Je sais que je ne peux pas effacer ce que j'ai écrit, mais je suis désolé de vous avoir blessé et j'espère de tout cœur que vous saurez me pardonner. Votre travail est très important, tout comme ceux de Le Bihan, Pénisson, Le Gal, Gaston Girard et autres, et je dois attribuer mon commentaire à mon inexpérience comme historienne et, à une certaine naïveté. Vous avez certainement raison qu'il y a un certain préjugé contre l'écrivain étranger (…). On a tendance à penser que l'auteur français à plus d'aide à la publication, plus de moyens, mais depuis, je ne suis bien rendu compte que tout comme chez-nous, ce n'est pas toujours le cas. L'aide financière que j'ai reçu du Conseil des recherches canadiennes a payé la publication du livre, c'est tout. Je suis encore bien endetté de mes études universitaires doctorales, et ce sera pour longtemps encore. Quand au versement annuel de droits d'auteur - une trentaine de dollars par année, ce n'est pas grand-chose, c'est même risible.

Mais vous avez su dénicher un trésor de correspondance et suite à vos recherches, et réussi à tout monter dans une belle publication - c'est aussi ce que j'aurais dû dire. (…) Combien d'autres lettres de l'émigrant ont été balayées des greniers et jetées au feu- c'est ce qui est arrivé de celles de mon grand-père faute d'intérêt. Enfin, j'espère que si jamais vous revenez par ici, nous pourrons partager un verre amical.
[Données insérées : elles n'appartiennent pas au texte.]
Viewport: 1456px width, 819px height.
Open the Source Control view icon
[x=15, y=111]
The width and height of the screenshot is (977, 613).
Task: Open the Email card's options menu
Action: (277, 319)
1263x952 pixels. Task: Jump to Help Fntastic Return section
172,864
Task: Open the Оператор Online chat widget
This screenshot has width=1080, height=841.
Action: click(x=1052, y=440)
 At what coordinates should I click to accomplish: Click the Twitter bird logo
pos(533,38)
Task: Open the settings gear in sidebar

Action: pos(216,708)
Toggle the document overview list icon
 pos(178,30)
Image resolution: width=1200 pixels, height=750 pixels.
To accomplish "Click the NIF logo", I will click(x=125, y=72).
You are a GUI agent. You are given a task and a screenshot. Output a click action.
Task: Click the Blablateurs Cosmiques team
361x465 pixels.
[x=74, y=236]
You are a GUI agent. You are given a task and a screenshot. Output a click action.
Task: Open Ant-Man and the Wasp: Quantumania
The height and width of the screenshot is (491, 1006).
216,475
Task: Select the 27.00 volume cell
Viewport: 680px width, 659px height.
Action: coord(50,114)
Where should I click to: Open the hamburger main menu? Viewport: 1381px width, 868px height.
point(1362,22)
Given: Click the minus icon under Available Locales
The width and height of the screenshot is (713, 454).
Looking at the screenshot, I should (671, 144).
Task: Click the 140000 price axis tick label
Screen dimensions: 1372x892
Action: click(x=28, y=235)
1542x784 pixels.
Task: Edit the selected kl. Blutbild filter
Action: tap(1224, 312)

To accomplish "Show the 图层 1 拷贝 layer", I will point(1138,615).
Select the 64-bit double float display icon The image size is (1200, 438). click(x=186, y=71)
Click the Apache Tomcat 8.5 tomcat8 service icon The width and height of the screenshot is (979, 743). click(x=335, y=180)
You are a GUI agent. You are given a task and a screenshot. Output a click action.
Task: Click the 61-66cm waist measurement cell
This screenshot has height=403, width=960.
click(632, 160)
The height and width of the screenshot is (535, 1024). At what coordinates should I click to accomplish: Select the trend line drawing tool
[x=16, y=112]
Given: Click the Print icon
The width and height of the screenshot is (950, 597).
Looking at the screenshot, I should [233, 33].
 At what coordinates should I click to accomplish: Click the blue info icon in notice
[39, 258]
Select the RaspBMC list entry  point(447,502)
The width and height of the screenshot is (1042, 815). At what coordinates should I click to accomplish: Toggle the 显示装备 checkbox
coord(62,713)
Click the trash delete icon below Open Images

J'espère tout de même que vous lirez mon travail et vous y trouverez quelques mérites. Je m'intéresse toujours à l'émigration française au Canada et j'espère publier sur le Brigadier-général canadien (et français) Raymond Brutinel, particulièrement sur son expérience albertaine entre 1905 et 1913, ce qui est presque totalement oublié. J'ai aussi beaucoup examiné (sans avoir publié académiquement) la colonisation dans la région de Trochu et le séjour des " pères de Sainte-Marie de Tinchebray " dans le centre albertain - la paroisse catholique de Red Deer a célébré son centenaire il y a quelques années et il fallait bien admettre que l'expulsion des " pères " avait été une grande injustice. J'avais envoyé un texte au Western Catholic Reporter, en anglais, texte qui a été repris par un autre journal catholique en Saskatchewan.

(…)

Je souhaite qu'à l'avenir nos communications seront amicales,

Juliette Champagne



Ayant reçu ce message, j'ai donc envoyé à mon tour à madame Champagne le message ci-dessous, le 9 août 2009 :


De Jacques Bertin

A Juliette Champagne

Je vous remercie de votre lettre qui m'a beaucoup soulagé. Vos mots et votre ton me rassurent - et j'apprécie votre bonne foi. Je vous demande absolument, en toutes occasions (colloque, article de journal, participation à une émission de radio ou télévision, ou à un ouvrage collectif etc.) de bien vouloir rétablir la vérité, me concernant.

Je n'ai absolument pas le sentiment d'être un spécialiste de l'histoire de l'Ouest - mais je crois être un des très rares français qui s'intéresse à ce sujet. Et je ne veux pas être pris pour un plaisantin par toutes les herbes de la Grande Prairie. Qu'on se le dise !

Mes sentiments à votre égard sont déjà beaucoup plus amicaux que le mois dernier.

JB

 


Cet incident se termine ainsi, en ce qui concerne Juliette Champagne, qui pourra, si elle le désire, ajouter les lignes qu'elle voudra au présent texte. Je m'engage sur l'honneur à les publier intégralement, avec empressement.

Ainsi que je l'écris en haut de cet article, je poursuivrai sans avertissement toute nouvelle assertion diffamante sur mon livre. Et j'estime en outre que la responsabilité des autorités universitaires est sur ce sujet engagée.